Your answer should consist of every line from the records that holds the string "logo".
__________________________________________________
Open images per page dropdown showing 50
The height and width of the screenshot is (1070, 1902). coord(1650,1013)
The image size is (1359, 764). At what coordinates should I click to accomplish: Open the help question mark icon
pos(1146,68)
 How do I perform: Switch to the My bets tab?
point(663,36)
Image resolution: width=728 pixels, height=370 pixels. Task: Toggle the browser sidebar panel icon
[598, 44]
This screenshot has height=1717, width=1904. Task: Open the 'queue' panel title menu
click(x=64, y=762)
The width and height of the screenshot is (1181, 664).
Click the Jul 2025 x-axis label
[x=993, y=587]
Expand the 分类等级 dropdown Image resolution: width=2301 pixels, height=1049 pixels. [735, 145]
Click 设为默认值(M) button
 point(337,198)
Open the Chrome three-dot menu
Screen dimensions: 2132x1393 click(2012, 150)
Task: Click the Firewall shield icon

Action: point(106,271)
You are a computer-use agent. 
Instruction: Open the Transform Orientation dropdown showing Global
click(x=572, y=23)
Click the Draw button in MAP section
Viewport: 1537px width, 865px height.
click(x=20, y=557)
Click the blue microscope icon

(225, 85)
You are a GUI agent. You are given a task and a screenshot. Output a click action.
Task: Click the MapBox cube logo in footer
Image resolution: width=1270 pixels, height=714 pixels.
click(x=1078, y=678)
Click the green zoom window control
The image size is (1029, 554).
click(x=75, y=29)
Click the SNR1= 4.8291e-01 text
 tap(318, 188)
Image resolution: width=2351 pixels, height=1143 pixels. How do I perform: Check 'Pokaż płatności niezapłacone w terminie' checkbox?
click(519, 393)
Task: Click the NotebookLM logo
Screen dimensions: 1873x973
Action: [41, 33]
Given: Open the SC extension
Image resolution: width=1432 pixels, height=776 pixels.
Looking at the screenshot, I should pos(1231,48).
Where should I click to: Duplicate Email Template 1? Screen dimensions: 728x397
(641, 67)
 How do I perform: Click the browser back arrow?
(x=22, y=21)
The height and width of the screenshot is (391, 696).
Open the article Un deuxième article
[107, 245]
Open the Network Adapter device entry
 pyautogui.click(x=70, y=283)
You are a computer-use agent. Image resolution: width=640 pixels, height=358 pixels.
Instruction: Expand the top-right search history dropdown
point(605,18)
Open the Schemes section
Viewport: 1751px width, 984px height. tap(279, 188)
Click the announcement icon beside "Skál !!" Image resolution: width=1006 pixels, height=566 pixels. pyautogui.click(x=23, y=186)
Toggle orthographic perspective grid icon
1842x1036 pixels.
__________________________________________________
RESULT OF THIS EXERCISE ->
Task: Click the MapBox cube logo in footer
Task: Click the NotebookLM logo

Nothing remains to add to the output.